WHAT IS EXPECTED: Report each line below that contains the word "icon", copying those lines in full.

==== TASK INPUTS ====

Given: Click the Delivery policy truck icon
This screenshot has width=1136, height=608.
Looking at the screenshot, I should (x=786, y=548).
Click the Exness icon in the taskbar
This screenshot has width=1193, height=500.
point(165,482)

====

ANSWER:
Given: Click the Delivery policy truck icon
Click the Exness icon in the taskbar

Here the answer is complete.